サラリーマン行政書士の読書日記

本ブログは、サラリーマン行政書士である私が、本業、副業、中小企業診断士に挑戦若しくは奮闘する様及び読書記録を綴るブログです。



『MaaS』モビリティ革命による社会デザインの実現へ。

 

MaaS モビリティ革命の先にある全産業のゲームチェンジ』読み終えました。

自動車の未来のお話でしょうか?いえ、「移動手段」の未来のお話です。

そしてMaaSを活かすためのスマートシティのお話です。

オビには「マイカー半減!トヨタはどう生きるのか?」とありますが、自動車メーカーだけではなく、鉄道会社、バス会社など、移動を製品として、サービスとして提供する企業すべてが、このMaaSの対象となります。

ただ、本書ではさらにその先、モビリティ革命の先にある「全産業」のゲームチェンジを見据えています。

書籍の裏表紙にも「Beyond MaaS ーMaaSの、その先へー」と書かれています。

つまり、移動を中心に据えた、これからの社会のデザインを描いた本というわけです。

これは面白い。売れるわけです(笑)。

Mission to MaaS

映画『ミッション・トゥ・マーズ』に引っ掛けて、これが言いたかった。

**提供データ**
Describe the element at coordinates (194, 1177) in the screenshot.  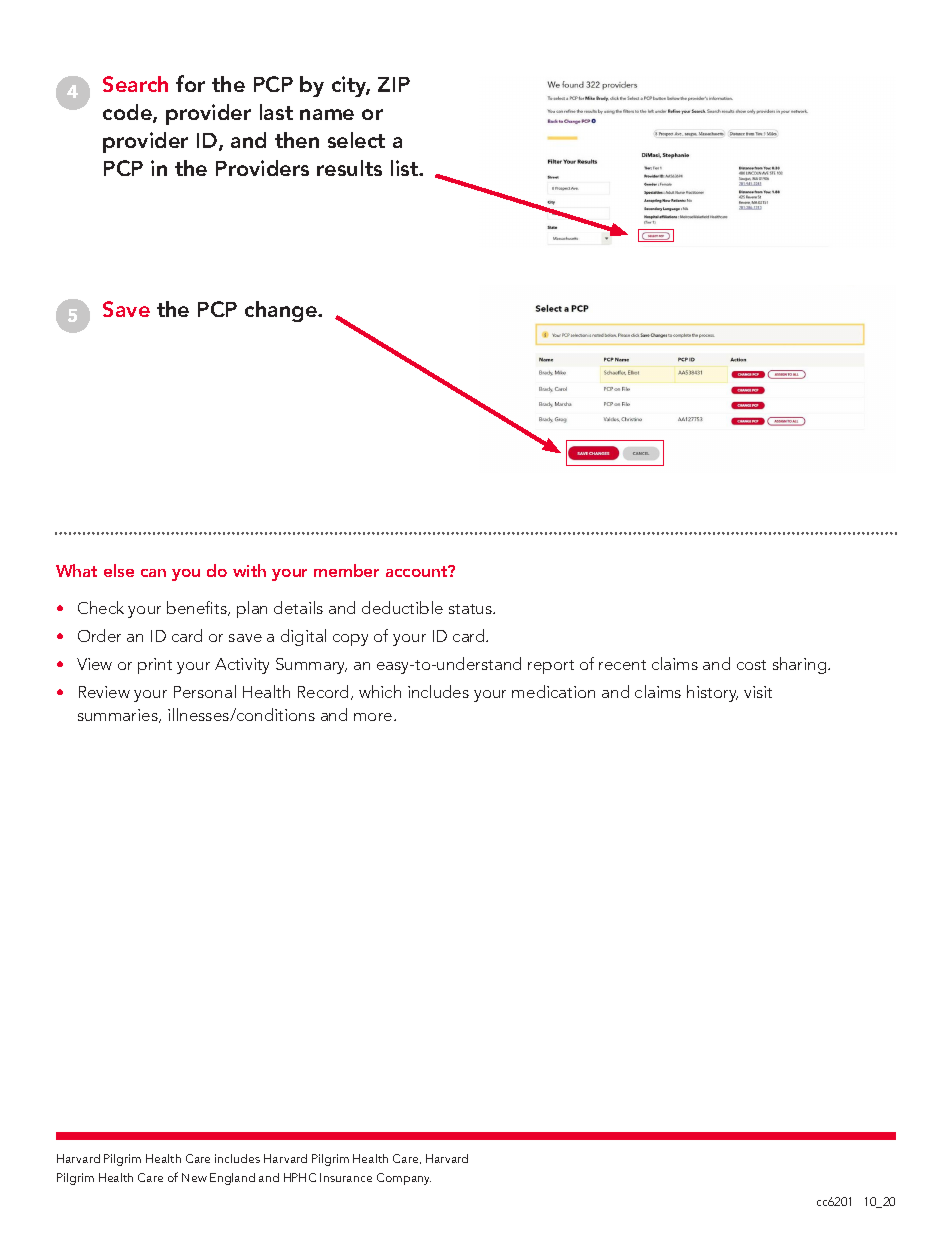
I see `New` at that location.
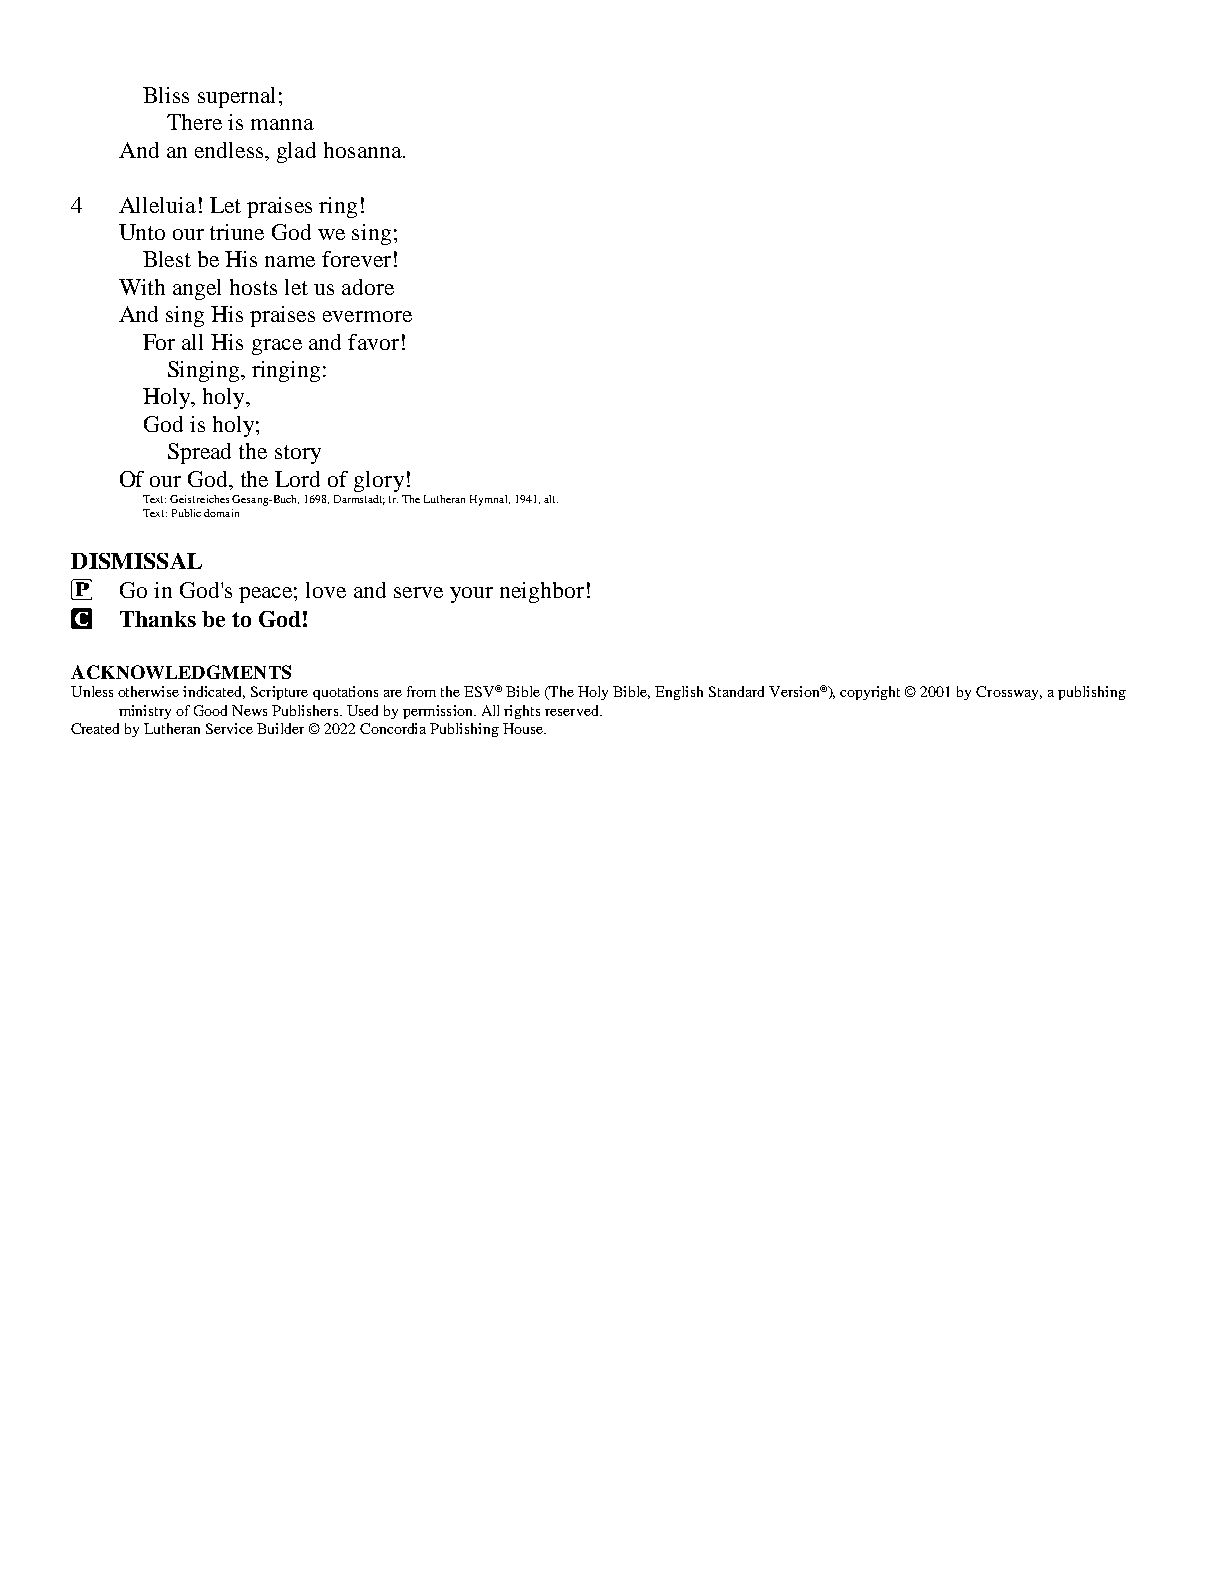 Image resolution: width=1215 pixels, height=1573 pixels. I want to click on Good, so click(210, 710).
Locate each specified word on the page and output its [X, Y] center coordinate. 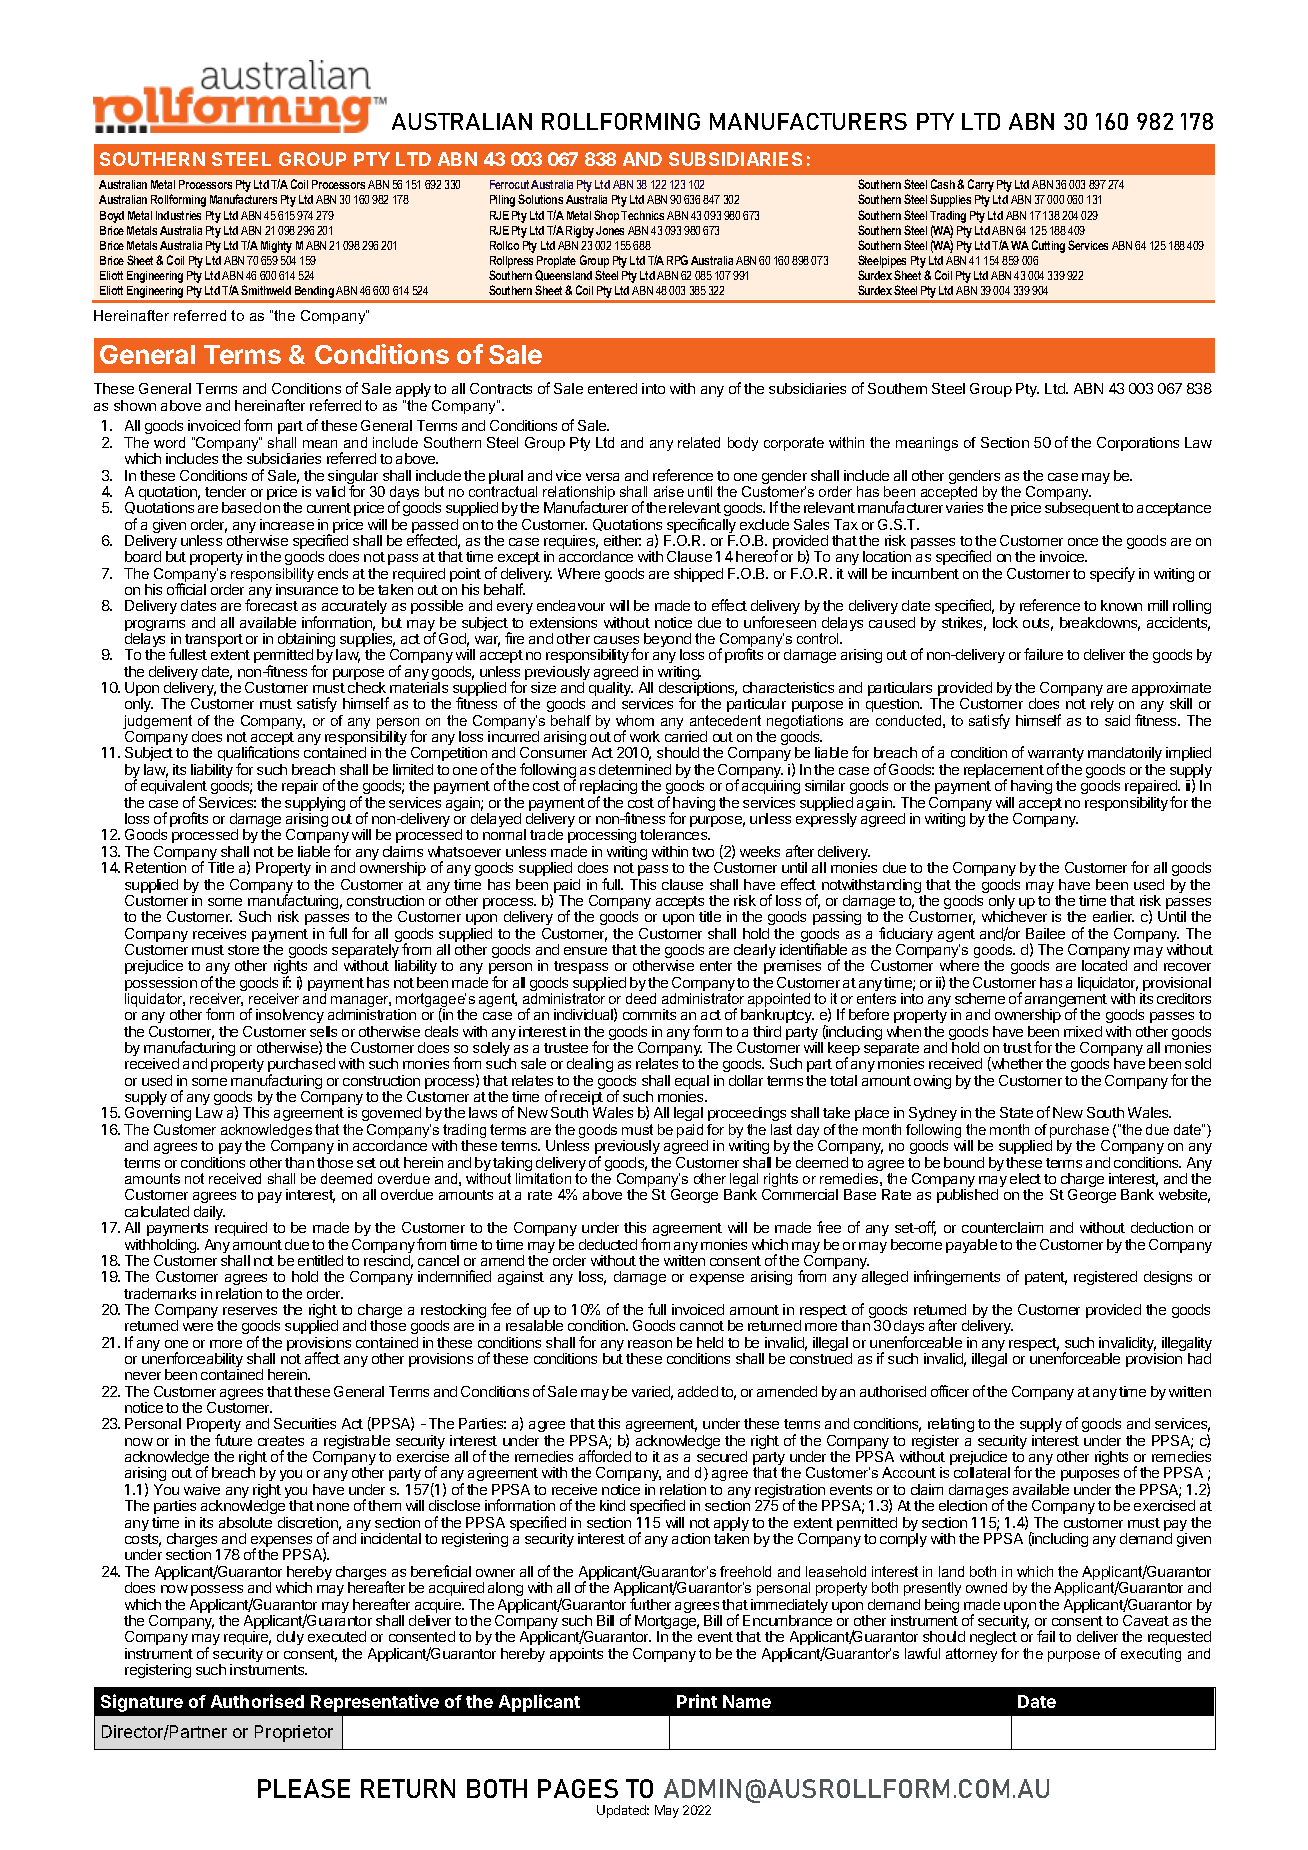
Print [697, 1701]
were [198, 1327]
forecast [271, 605]
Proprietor [294, 1733]
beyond [667, 641]
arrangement [1066, 1002]
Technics [642, 215]
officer [950, 1391]
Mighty [276, 247]
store [243, 950]
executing [1151, 1655]
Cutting [1048, 246]
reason [650, 1344]
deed [641, 998]
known [1121, 605]
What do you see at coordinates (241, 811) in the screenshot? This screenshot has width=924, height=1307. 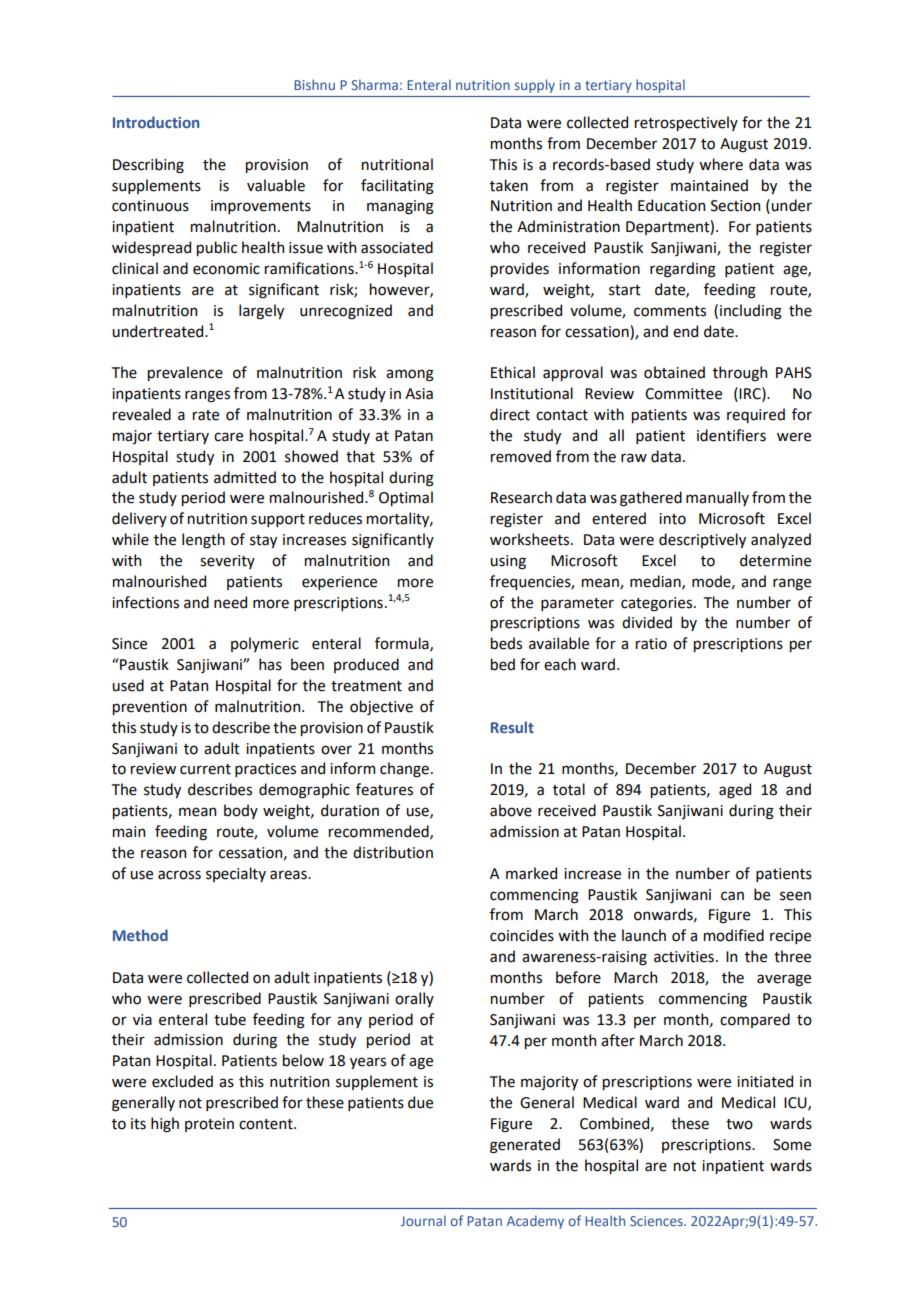 I see `body` at bounding box center [241, 811].
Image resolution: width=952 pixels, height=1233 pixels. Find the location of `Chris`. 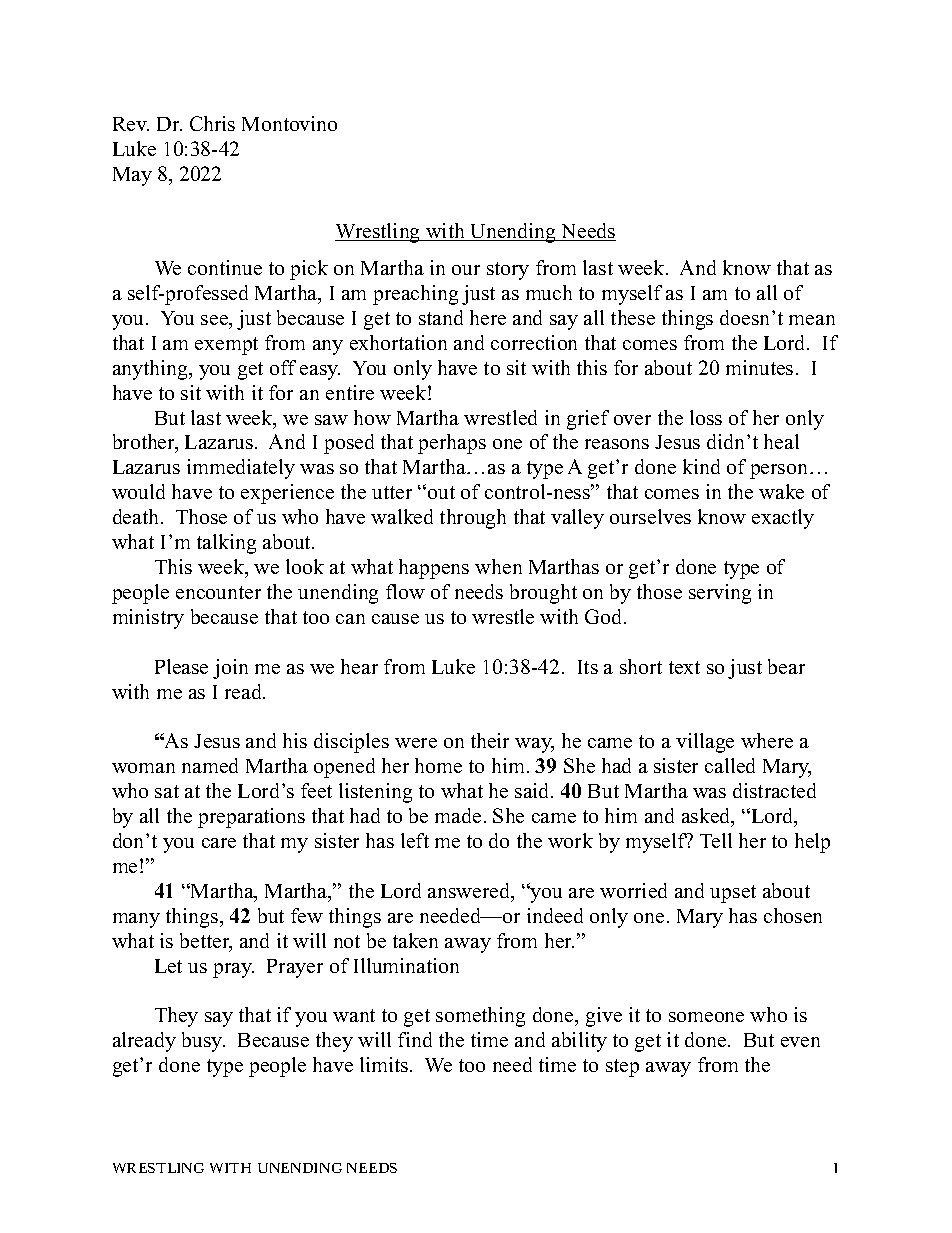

**指示**
上の文書抜粋のうち、「MaaS モビリティ革命の先にある全産業のゲームチェンジ』読み終えました。」から「つまり、移動を中心に据えた、これからの社会のデザインを描いた本というわけです。」までを一字も変えずに書き出してください。

**回答**
MaaS モビリティ革命の先にある全産業のゲームチェンジ』読み終えました。

自動車の未来のお話でしょうか?いえ、「移動手段」の未来のお話です。

そしてMaaSを活かすためのスマートシティのお話です。

オビには「マイカー半減!トヨタはどう生きるのか?」とありますが、自動車メーカーだけではなく、鉄道会社、バス会社など、移動を製品として、サービスとして提供する企業すべてが、このMaaSの対象となります。

ただ、本書ではさらにその先、モビリティ革命の先にある「全産業」のゲームチェンジを見据えています。

書籍の裏表紙にも「Beyond MaaS ーMaaSの、その先へー」と書かれています。

つまり、移動を中心に据えた、これからの社会のデザインを描いた本というわけです。